**YOUR GOAL:**
Repeat, exactly as written, the lines of the records below from the first through the line with "This screenshot has height=381, width=550.", but none past it.

--- INFORMATION PROVIDED Enclosed Below ---

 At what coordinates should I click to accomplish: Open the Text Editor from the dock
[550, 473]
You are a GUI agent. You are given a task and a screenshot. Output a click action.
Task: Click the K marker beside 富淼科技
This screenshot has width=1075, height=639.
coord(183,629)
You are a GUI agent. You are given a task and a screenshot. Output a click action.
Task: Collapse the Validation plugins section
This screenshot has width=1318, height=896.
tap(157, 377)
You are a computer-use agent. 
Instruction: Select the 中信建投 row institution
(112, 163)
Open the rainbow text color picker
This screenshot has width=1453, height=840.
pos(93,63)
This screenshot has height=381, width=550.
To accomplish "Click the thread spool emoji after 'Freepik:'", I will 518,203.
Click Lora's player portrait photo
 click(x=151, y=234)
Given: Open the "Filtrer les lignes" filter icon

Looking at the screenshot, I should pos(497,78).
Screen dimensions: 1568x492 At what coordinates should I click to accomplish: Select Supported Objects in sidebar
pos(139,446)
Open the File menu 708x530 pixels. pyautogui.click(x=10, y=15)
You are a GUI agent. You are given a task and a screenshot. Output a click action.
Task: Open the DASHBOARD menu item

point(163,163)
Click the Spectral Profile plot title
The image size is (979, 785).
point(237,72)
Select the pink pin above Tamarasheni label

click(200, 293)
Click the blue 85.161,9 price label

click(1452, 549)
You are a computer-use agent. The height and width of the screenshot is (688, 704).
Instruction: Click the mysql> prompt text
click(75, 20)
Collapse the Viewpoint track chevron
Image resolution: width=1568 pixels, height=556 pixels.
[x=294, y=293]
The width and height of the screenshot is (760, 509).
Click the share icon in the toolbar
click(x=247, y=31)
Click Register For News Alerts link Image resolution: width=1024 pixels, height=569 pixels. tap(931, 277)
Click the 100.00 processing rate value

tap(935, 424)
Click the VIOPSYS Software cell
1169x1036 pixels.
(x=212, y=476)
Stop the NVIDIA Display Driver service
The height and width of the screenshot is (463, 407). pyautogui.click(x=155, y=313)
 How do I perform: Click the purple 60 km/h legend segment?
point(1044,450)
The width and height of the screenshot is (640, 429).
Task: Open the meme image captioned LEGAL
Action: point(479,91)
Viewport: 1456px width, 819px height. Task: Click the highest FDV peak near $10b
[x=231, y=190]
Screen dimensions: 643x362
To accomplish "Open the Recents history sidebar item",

--- End of Enclosed INFORMATION PROVIDED ---

**RESPONSE FOR THIS EXERCISE:**
 At what coordinates should I click to accomplish: Open the Text Editor from the dock
[550, 473]
You are a GUI agent. You are given a task and a screenshot. Output a click action.
Task: Click the K marker beside 富淼科技
This screenshot has width=1075, height=639.
coord(183,629)
You are a GUI agent. You are given a task and a screenshot. Output a click action.
Task: Collapse the Validation plugins section
This screenshot has width=1318, height=896.
tap(157, 377)
You are a computer-use agent. 
Instruction: Select the 中信建投 row institution
(112, 163)
Open the rainbow text color picker
This screenshot has width=1453, height=840.
pos(93,63)
This screenshot has height=381, width=550.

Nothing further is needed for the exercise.